Selon une étude de la DARES publiée en 2024, 68% des modifications de contrats de travail dans le secteur de l'hôtellerie-restauration concernent des ajustements d'horaires ou de temps de travail, faisant de l'avenant un outil juridique incontournable pour gérer la flexibilité nécessaire au secteur HCR.
L'avenant au contrat est une expression juridique utilisée pour désigner la signature d'une convention entre deux ou plusieurs parties avec pour objet le changement ou l'ajout des dispositions contractuelles. Vous envisagez d'élaborer un tel document ? Cet article répond à toutes vos interrogations.
Qu'est-ce qu'un avenant au contrat ?
Aujourd'hui, de nombreuses interrogations continuent de subsister quand il s'agit de l'avenant. En matière juridique, la définition de l'avenant renvoie à un accord écrit qui permet aux parties concernées de revoir les termes d'un contrat précédemment conclu. Ici, il y a lieu de souligner que ledit contrat doit toujours être en vigueur. Cette pratique est souvent constatée dans plusieurs secteurs, dont le droit immobilier, le droit du travail ou encore le droit des assurances. En matière successorale, les additions survenues après l'établissement d'un testament sont qualifiées de codicilles et non d'avenant.
Pour être reconnu valable et légal aux yeux des différentes parties, l'avenant se doit de préciser les points concernés par la modification ainsi que ceux qui ne changent pas. Il faut qu'il y ait une certaine cohérence entre le contrat initial et le nouveau.
L'avenant est intéressant dans la mesure où il permet d'éviter de revoir l'ensemble du contrat alors qu'il n'y a qu'une petite partie à modifier. Cela veut dire que le contrat de départ reste toujours d'actualité excepté le point qui a subi un changement.
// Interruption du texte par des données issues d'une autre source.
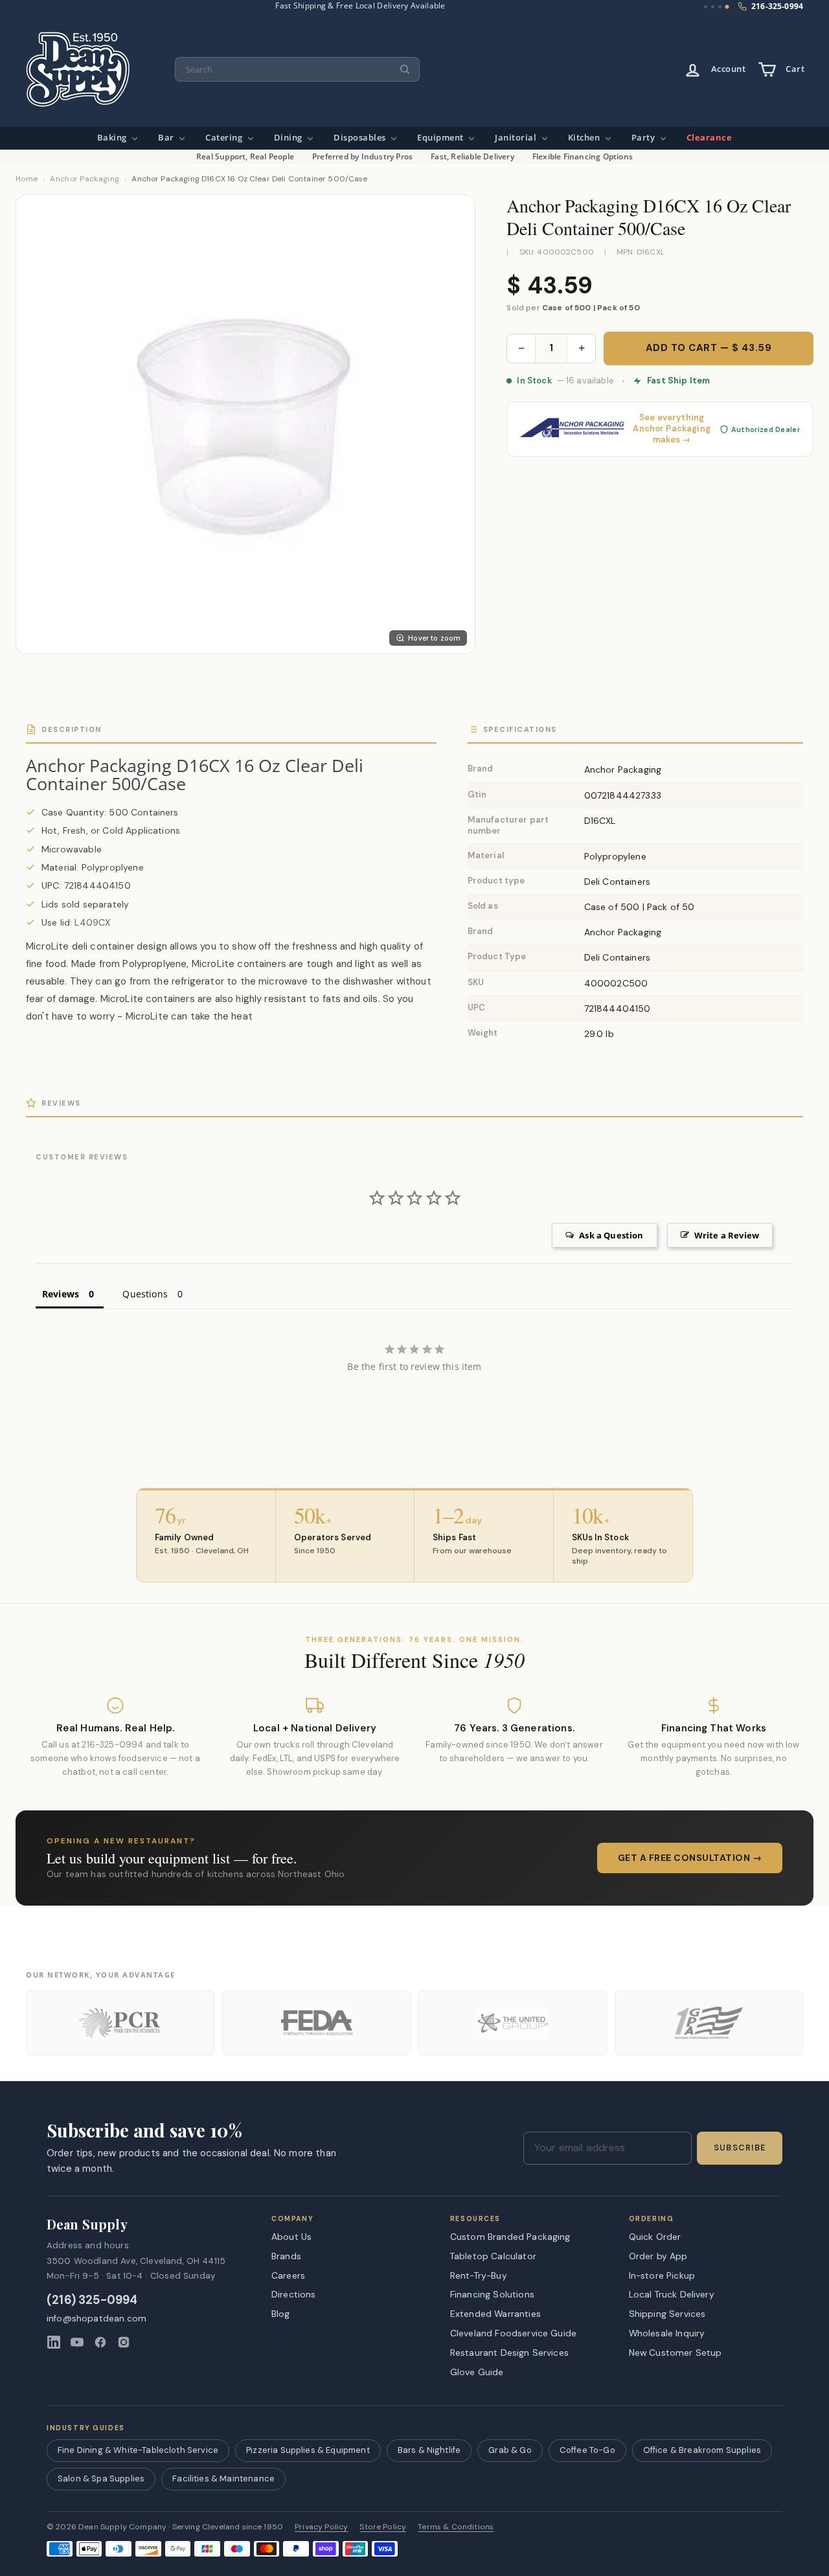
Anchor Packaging (84, 179)
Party (644, 137)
Il est important de distinguer deux types de situations :
En matière de contrat de travail, il faut noter les simples changements applicables aux conditions de travail des employés. Ces modifications relèvent exclusivement de la décision de l'employeur, et l'employé n'a pas d'autre choix que de s'y prêter. Ici, retenez que l'avenant n'est pas une obligation.
Cependant, lorsqu'il est question de réel changement nécessitant la volonté de l'employé, l'avenant devient capital. En effet, il permet de formaliser cette convention relative à un point crucial du contrat. Il peut s'agir des horaires de travail, du salaire, des offres promotionnelles, etc.
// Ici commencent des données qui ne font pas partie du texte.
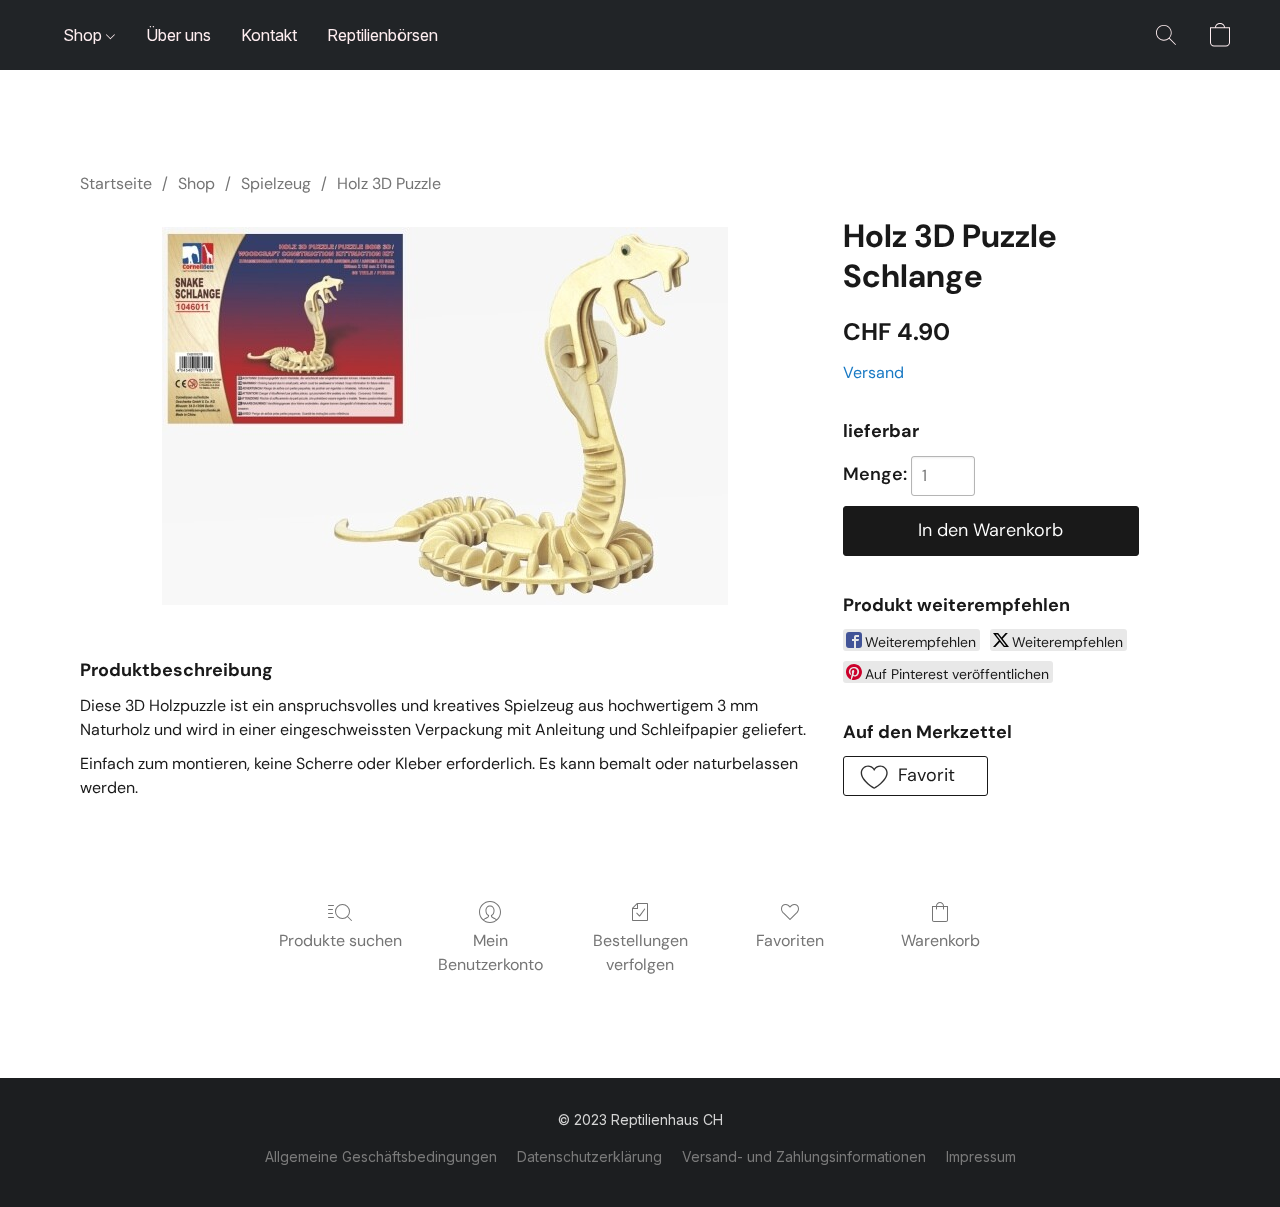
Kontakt (269, 35)
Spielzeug (276, 183)
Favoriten (790, 940)
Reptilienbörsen (382, 35)
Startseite (116, 183)
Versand (873, 372)
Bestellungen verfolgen (640, 952)
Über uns (178, 35)
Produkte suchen (340, 940)
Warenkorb (940, 940)
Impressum (981, 1156)
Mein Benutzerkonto (490, 952)
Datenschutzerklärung (589, 1156)
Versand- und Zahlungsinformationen (804, 1156)
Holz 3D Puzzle (389, 183)
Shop (84, 35)
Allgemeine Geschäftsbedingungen (381, 1156)
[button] (1166, 35)
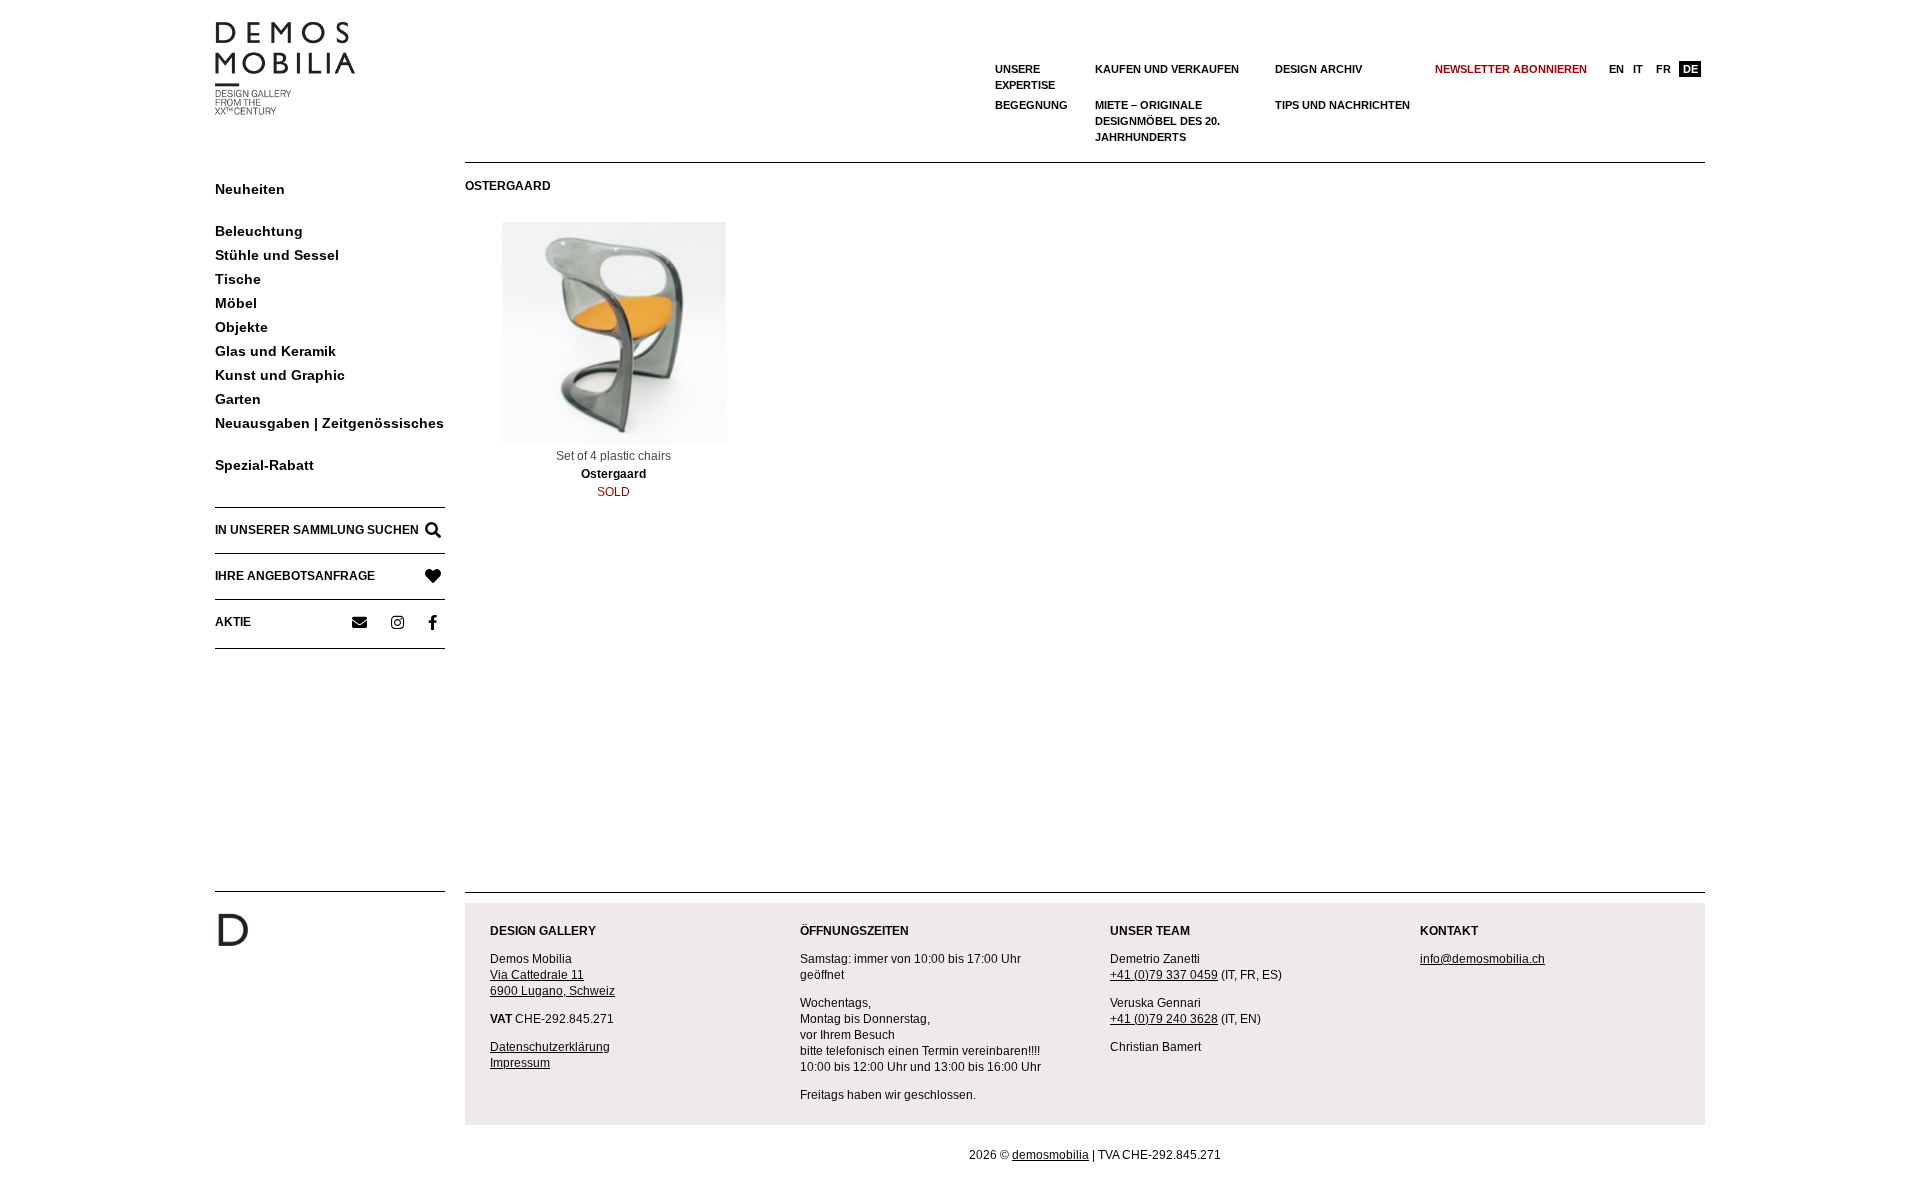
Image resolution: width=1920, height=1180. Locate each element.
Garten (238, 399)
Toutefois, notez que lorsque la réduction de l'horaire de travail résulte d'un accord collectif, elle est perçue comme une minime modification, ce qui ne requiert pas forcément l'avis de l'employé. Mais attention, lorsqu'elle doit engendrer la baisse du salaire ou un déclassement, l'avenant devient nécessaire.
Cela veut dire que l'identité de l'employé est prise en compte lorsqu'il est question de toucher un point essentiel du contrat de travail. Le salarié qui s'oppose à de telles modifications peut être licencié. Pour justifier cette rupture, l'employeur doit prouver que la prise d'un avenant est impérative pour préserver les intérêts de l'entreprise.
Dans quels cas un avenant au contrat de travail est-il obligatoire ?
Un avenant au contrat de travail n'est pas toujours nécessaire. Il devient obligatoire uniquement lorsque la modification envisagée altère un des éléments essentiels du contrat de travail. Voici les principales situations dans lesquelles il est impératif de faire signer ce document.
Une modification relative à la rémunération du travailleur
C'est une évidence, on travaille pour gagner de l'argent, c'est pourquoi la rémunération constitue l'un des éléments caractéristiques d'un contrat de travail. Elle ne peut donc subir de modification qu'avec l'accord du travailleur. Cela veut dire qu'il faut nécessairement un avenant pour modifier la rémunération du salarié. Lorsqu'il n'y a pas de refus de la part du salarié, on procède à la rédaction de l'avenant avec pour objet l'augmentation ou la diminution du salaire.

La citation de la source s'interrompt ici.